Everyone in our society is given the opportunity to educate themselves. Yes, everyone, even the poor. Yet, many do not choose this path and soon find themselves in dire circumstances: low-paying jobs, no insurance, too many babies, no car, no home, no food. Do they now cry "foul"? Many will argue that they were unable to get a decent education and to that I say B.S. Anyone can get an education if they truly want one and are willing to dedicate themselves to doing so. For anyone in our society who is willing to better themselves, there is help.

I know this might sound hard and selfish, BUT....Why should those who have sacrificed and made the right choices in life be continually burdened with the load of those who have not? Is this fair?

 
October 11, 2006, 7:37 am CDT

Stupid Choices

I've found the majority of the time, people are 100% responsible for their own problems. Take Stacey for instance. Three children with three different fathers?!? Have you heard of condoms or birth control? You couldn't afford to take care of the first one you had and what do you do?? You have two more!! I'm supposed to feel bad for you?!?!?! That's the problem with society today. Everyone want's to blame everyone and everything else for their problems. I want a new car, I want designer shoes, I want this, I want that. I'm having another child......I can't afford to pay for the one(s) I already have, but hey, I want it so I'm going to have it whether I can afford it or not! Have these people ever heard of priorities and living within your means? Obviously not. Buy now, pay later is the attitude today.

 

The homeless test that was done in Vegas. He made $20 in an hour, tax free. That's equivalent to about $25 an hour before taxes. Most employed people in this country don't make $25 an hour! If you have the capability to beg for money, then you have the capability to find employment and earn an honest wage. There is plenty of assistance out there to help get you on your feet. All you have to do is reach for it.

 

Regarding the family living in the RV. Having a panic attack disorder doesn't require the only employed adult in the home to quit their job and take care of you ESPECIALLY when you have four children!! Two of the kids are certainly old enough to help out with their Mother's condition which would allow the Father to keep a job not having to stay home to take care of his wife. Again....priorities people!! Also, it sounds to me this family has always lived paycheck to paycheck from the time they had their first child. Then why in the world would you have three more!!!! How about getting on your feet first and having a little money saved prior to having more children??

 

In all these instances, we're not talking about legitimate circumstances where someone contracts a serious disease or illness (except for the Mother above who has the panic disorder, although they have made some poor choices as well). I'm referring to situations that are beyond anyone's control and cannot always be planned for and can leave a family in financial ruin.
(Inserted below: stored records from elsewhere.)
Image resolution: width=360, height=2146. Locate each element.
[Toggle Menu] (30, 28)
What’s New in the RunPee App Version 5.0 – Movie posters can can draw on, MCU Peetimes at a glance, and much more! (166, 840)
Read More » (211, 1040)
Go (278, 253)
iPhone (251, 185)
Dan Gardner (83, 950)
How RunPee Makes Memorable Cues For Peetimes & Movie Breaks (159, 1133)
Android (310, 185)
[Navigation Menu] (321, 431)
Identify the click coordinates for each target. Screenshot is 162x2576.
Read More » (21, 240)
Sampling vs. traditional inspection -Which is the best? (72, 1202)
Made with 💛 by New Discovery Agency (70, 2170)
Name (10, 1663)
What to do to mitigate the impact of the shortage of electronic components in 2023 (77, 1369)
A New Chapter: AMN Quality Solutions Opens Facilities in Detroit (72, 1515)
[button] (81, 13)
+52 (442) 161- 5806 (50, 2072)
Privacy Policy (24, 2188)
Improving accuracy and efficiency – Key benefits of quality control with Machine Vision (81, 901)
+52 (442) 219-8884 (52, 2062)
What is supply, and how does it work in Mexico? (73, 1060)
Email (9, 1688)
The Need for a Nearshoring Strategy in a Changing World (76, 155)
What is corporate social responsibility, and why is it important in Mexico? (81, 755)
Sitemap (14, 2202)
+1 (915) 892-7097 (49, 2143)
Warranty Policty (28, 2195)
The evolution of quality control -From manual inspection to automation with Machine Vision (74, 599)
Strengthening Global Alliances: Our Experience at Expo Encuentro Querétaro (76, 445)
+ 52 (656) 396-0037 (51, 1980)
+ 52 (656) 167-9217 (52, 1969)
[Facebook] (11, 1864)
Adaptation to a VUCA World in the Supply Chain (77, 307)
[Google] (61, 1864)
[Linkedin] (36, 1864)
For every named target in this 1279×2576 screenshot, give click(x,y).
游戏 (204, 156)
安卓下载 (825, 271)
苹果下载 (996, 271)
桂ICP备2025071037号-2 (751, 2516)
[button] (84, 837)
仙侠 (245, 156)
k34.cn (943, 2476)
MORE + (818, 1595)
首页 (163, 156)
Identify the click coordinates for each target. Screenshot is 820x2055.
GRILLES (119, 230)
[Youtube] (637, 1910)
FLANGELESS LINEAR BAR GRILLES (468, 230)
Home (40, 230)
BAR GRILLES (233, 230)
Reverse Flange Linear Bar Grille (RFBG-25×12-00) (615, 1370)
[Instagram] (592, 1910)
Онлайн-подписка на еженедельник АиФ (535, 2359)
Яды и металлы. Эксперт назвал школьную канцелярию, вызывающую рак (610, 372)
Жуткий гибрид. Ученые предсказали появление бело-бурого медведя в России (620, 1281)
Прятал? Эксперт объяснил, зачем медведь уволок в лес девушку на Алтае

These are the instances where I have no problem in providing financial help. It's the ones that put theirselves in these predicaments that I have no sympany for.

G.

 

 

 

 

 
October 11, 2006, 7:40 am CDT

Dead beat fathers

I had to laugh when Dr. Phil got upset with a father that didnt pay support for a year. My daughter's father is 10,000 dollars in arrears on his child support. I have sent letter after letter to get the courts to make him pay,and it falls on deaf ears. My daughter is now in her second year of college and has not had contact with her father since she was 13 years old. Dr. Phil if you know away to get this money please share it with me.